Bank covenants are twofold when lending on commercial property. One is loan to value ratio, generally around 50:50, and the other is rental income being at least double the interest paid on the loan. Decrease in property value and loss of tenants will see some commercial property owners fail banking requirements.
“Scale is not a fortress,” says Jonathan Wallace. He’s done as much as he can to mitigate the effects of the downturn on WDCL.
Obvious toughness is required. I have to ask. You don’t get to be a mega wealthy developer by being kind, do you?
“No, hey.” He’s firm. “I don’t agree with that.” And he tells me the attitude of a property owner ‘lording’ it over tenant has changed dramatically. “We have a tenant first approach. In my mind it’s the person who pays the money who should have the power. Simplistically we look after the people who pay us money (tenants) and we’re civil to people we pay money to, but we don’t have to look after them.”
So how does he treat a tenant whose business fails two years into a ten year lease?

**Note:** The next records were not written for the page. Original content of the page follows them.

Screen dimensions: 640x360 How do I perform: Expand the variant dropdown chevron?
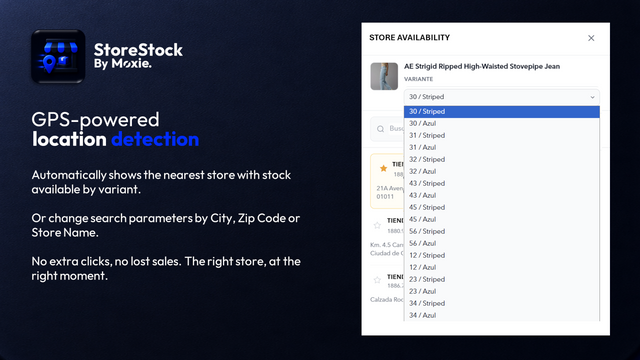(x=592, y=97)
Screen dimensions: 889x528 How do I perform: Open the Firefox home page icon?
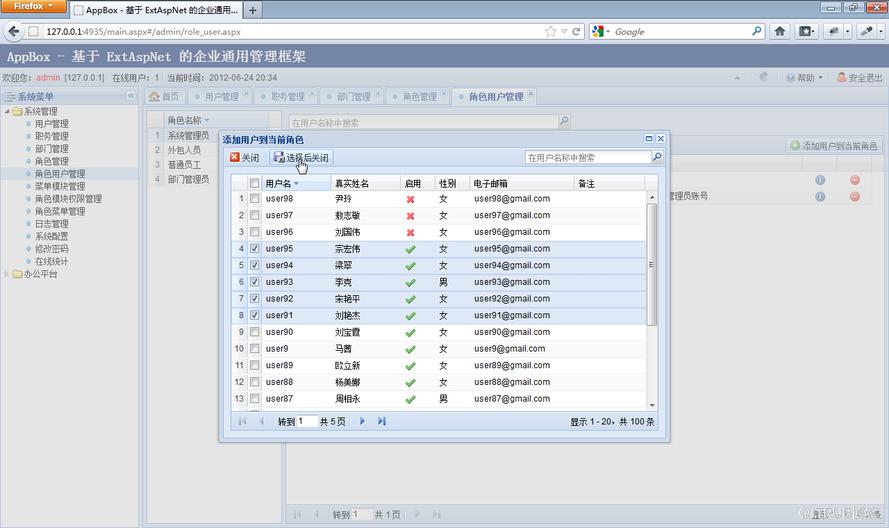click(780, 31)
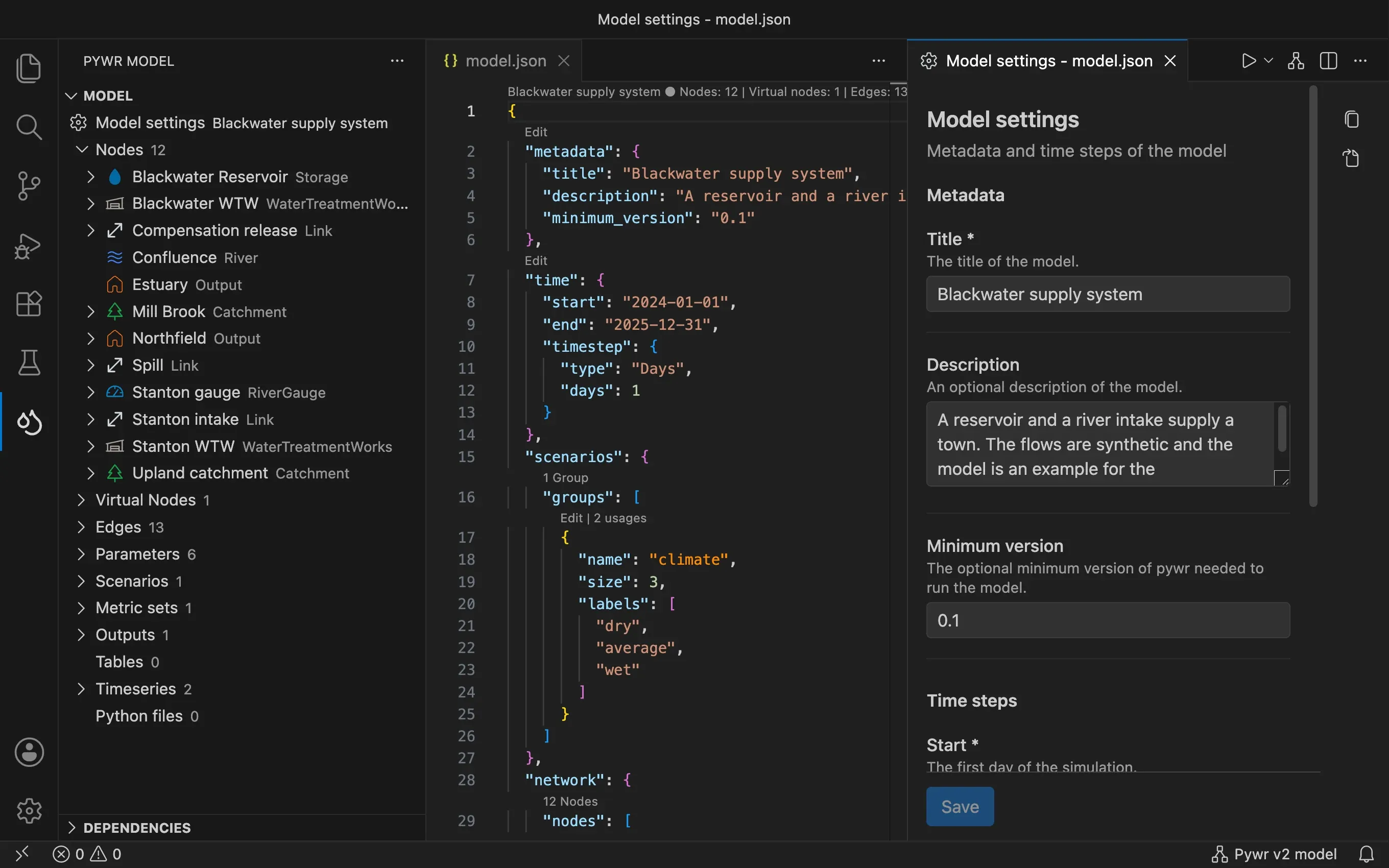Open the Pywr water-drop activity bar icon
The height and width of the screenshot is (868, 1389).
[29, 422]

“First thing to remember, there’s a contract. We’ve had many cases where we’ve let tenants off. We don’t want to ruin people’s lives. But if they’re belligerent, got attitude, or a Corporate, we’ll keep them to contract. We’ve both signed the same bit of paper and agreed.”
And he points out it’s more likely IRD and trade creditors will take a failed business to liquidation before the property owner.
An exciting development in Jonathan Wallace’s business career is his partnership with son Tom in Re-Leased, a commercial property management software company with over 1300 clients, supported by over 170 employees in NZ, Australia, USA, and UK.
Who’s idea was it?
He laughs. “We argue about who had the idea first. We both claim it.” He credits Tom with seeking the help of Xero accounting software founder Rod Drury. “He had a beach place near ours and was very generous with his knowledge and time.”
He says Re-Leased “has been a difficult but a rewarding journey. So different than my day job.” And he reflects. “In Dad’s generation business was people intensive. In mine it’s been about building capital assets.” But with Re-Leased, “Your dealing with a product, software, you can’t see.” Wealth without real estate.
“It’s been refreshing for me seeing how you can do business in this brave new world.”
I message Jonathan Wallace to arrange a photograph. He declines.